Dear NFL: It’s Not Me, It’s You

By David Paitsel

It’s week one of the 2017 NFL seasons, and I’m watching my Baltimore Ravens defeat the Cincinnati Bengals, but I have only one eye in the game. The other is on my Twitter feed and the latest news of Hurricane Irma as it skirts along the west coast of Florida – and I’m writing this column.

Not long ago, I looked forward to a new NFL season like a child waiting for Christmas. After the Super Bowl, I followed everything from offseason workouts to mock drafts, camp competitions, and preseason games, reading the tea leaves of the upcoming season and obsessing over the minutiae of pass routes, defensive schemes, and coaching changes, and debating what they meant with my fellow obsessives.

Of course, I had no personal stake in any of it…but it was fun! I was part of a tribe – a tribe of Ravens fans within the larger tribe of NFL football fans. We had colors and uniforms, and I fit right in when I attended a game and merged into that sea of purple and black winding its way into M&T Bank Stadium. We celebrated when our team won, consoled each other when they lost, and talked a lot of smack to misguided fans of the other 31 teams.

I miss all that. But, try as I might, NFL football just isn’t that exciting to me anymore. Over the past few years, I found myself losing interest in the off-season schedule. I missed games and found myself following major league baseball and the Orioles instead. The thought of planting myself in my easy chair on a Sunday for three football games and all the pre-game and post-game coverage held all the appeal of a trip to the dentist’s chair.

For a while, I thought it was me. Maybe, I told myself, I’m growing out of this. I have a family and responsibilities now. I’m older. I no longer have the bandwidth to devote so much energy and emotion to a game that has no direct impact on my life, my family’s well being, or anything else that really matters. What do I get out of it if the Ravens win another Super Bowl? The team, the players, and the owner make out, to be sure – but what am I so happy about? All l I get is the opportunity to spend money on a Super Bowl champions hat and a t-shirt. I’d rather spend time with my wife and daughter!

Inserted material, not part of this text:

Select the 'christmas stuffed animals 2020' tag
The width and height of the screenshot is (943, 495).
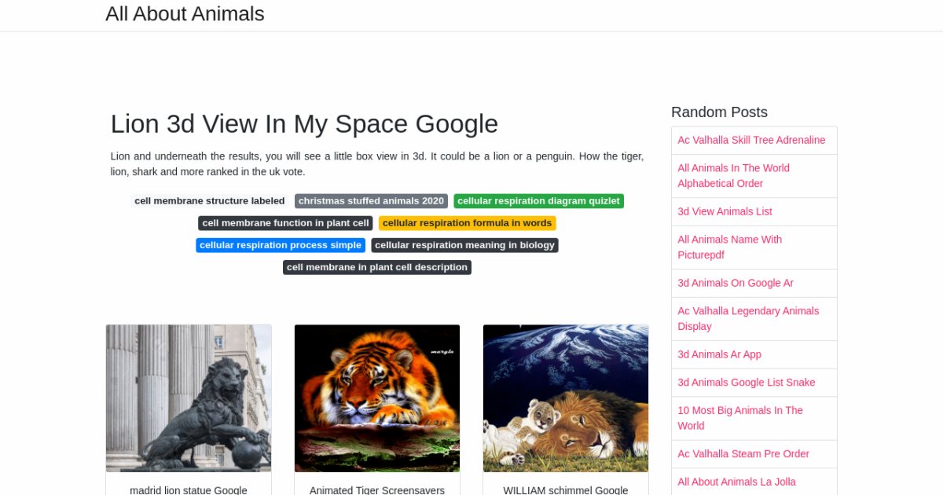click(x=371, y=201)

And that’s part of it, but it’s not the whole story…not by a long shot.

The real problem occurred to me about a week ago as I scrolled past another outraged headline about NFL owners blackballing Colin Kaepernick from the NFL for taking a knee during the National Anthem.

The NFL used to be an escape – not just from politics, but from everyday life. Aside from the occasional histrionics of the losing coach in a postgame press conference, the focus was on the field, and it stayed there. The controversies on the sports page revolved around whether to bench the starting quarterback, not whether he should stand during the National Anthem.

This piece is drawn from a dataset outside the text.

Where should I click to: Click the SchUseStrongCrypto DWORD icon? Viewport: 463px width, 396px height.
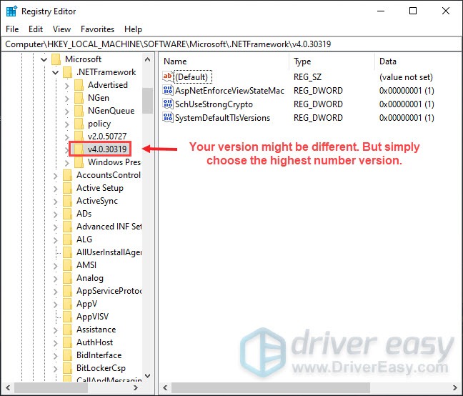click(x=168, y=104)
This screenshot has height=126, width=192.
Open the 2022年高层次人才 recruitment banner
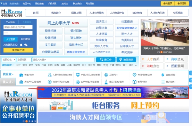pyautogui.click(x=113, y=92)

Lately, the NFL has become like that old college girlfriend, the drama queen: the one whose life was an exhausting, never-ending soap opera, a whirlwind of controversy and headaches that inevitably outweighed her looks and how good she was in bed; the one you eventually dumped because she just wasn’t worth it. The NFL has become that drama queen girlfriend.

Headlines are less and less about the game itself and more and more about the peripheral stuff: race relations, sexual assault, political protests, player suspensions, and team mascots. The coverage in the papers and ESPN mirrors news coverage of everything else, right down to the name calling, the anger, and the shouting. And let’s not forget the crony capitalist owners, who blackmail host cities into sweet funding deals for new stadiums lest they pack up, betray their fans, and move to locales where public officials are more willing to pony up taxpayer dollars.

I finally tuned out, and it appears I’m not alone. Ratings for the opening matchup between the Patriots and the Chiefs this Thursday night were down 12% from last year, which was down from the year before that. I haven’t stopped watching entirely, but I’m less likely to carve out a 3-hour slot in my schedule to catch a game. The NFL is no longer appointment TV, and I couldn’t care less about watching ESPN during the week.

It has become nearly impossible to follow NFL football without being asked to take a position or a stand on something – and that something, whatever it is, usually has little to do with the game or the performance of its players on the field. The NFL isn’t at fault for the poisonous political atmosphere we all live in, but Roger Goodell and the owners should temper their response to it far better than they have.

People with political agendas will always find something to be outraged over, but not every outrage is a threat to the NFL’s existence. Not every controversy merits a panicked response and a counterproductive overreaction from the NFL that keeps stories in the headlines longer than they should be.

Sometimes, it’s OK to let the game do the talking.